We do have certain requirements that are a challenge. I think the one that most folks look to is 'one primary function per server' and whether or not virtualization creates enough separation within those operating systems to have that one function per server. That's a challenge for a lot of organizations. We're seeing some new work with hypervisors being able to hop from one operating system to another and whether or not antivirus at that level is appropriate. There are a lot of challenges with that technology, and we're hoping to have a position paper presented to us from the emerging technologies RFP by the end of the summer.
What are some of the challenges around network segmentation?
I think the first challenge many merchants face when they are segmenting is that they don't know where their cardholder data is. The discovery phase of finding cardholder information, especially if you're new to that type of discovery, can be quite a challenge. As a former chief technology officer, I can say that sometimes I didn't know if a marketing team somehow collected information or a business group collected information unbeknownst to system administrators and database administrators. We're getting there. Many organizations are now very cognizant of security and that it needs to be an ongoing practice, not just a once a year validation. The PIN Entry Device (PED) Security Program is expanding to include UPTs and HSMs. What are these two new standards?
The PED standard is now plural, and we have multiple standards for those devices that actually record PIN transactions. The part of the program related to unattended payment terminals (UPT) focuses on additional security requirements for those types of devices, like fuel pumps and movie ticket kiosks. These are transactions that are done without a cashier, and we recognize that there are additional physical and logical security controls that need to be in place for those types of devices.

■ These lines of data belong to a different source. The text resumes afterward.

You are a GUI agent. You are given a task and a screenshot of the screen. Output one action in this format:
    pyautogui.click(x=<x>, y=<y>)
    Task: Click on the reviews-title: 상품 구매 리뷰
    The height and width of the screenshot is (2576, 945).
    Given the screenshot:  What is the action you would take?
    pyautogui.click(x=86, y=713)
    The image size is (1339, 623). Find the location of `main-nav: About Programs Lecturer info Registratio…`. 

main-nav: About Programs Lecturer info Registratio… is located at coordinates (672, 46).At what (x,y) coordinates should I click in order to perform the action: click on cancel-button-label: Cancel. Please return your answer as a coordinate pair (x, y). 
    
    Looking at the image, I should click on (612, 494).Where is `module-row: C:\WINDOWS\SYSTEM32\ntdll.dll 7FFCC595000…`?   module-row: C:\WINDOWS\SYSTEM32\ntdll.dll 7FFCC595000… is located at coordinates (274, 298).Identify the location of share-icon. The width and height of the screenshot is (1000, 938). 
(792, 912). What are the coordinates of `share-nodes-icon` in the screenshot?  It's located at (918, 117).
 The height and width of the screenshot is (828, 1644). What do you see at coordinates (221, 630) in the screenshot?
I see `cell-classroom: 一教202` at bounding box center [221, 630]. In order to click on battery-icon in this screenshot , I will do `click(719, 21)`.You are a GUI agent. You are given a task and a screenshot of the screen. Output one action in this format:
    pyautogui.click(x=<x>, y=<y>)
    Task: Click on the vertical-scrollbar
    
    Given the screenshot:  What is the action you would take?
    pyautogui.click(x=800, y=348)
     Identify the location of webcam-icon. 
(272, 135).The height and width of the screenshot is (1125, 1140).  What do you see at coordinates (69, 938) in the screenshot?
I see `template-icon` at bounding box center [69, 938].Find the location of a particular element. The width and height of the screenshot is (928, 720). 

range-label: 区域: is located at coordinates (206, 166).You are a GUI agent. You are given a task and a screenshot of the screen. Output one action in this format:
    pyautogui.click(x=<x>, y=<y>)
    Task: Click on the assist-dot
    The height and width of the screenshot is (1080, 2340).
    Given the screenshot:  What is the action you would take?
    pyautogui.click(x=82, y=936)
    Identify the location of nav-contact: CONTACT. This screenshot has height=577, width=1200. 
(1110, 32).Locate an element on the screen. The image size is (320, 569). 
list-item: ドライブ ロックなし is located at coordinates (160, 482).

In addition, the hardware security module (HSM) is within the device itself. It manages how that PIN is being handled by the device. For example, it encrypts the PIN from the point that it is taken from the device onto the processor and onto the acquiring bank. If I'm a merchant and I already have some of these devices installed, what happens to these devices?
These requirements are going to be similar to the PED requirements, in that it will be the responsibility of the manufacturer of those devices to go through and become validated against these requirements. Many of these manufacturers are very aware of these standards. They've helped to vet the requirements themselves. So we anticipate that many of these manufacturers will have the products go through the process with the laboratories real soon.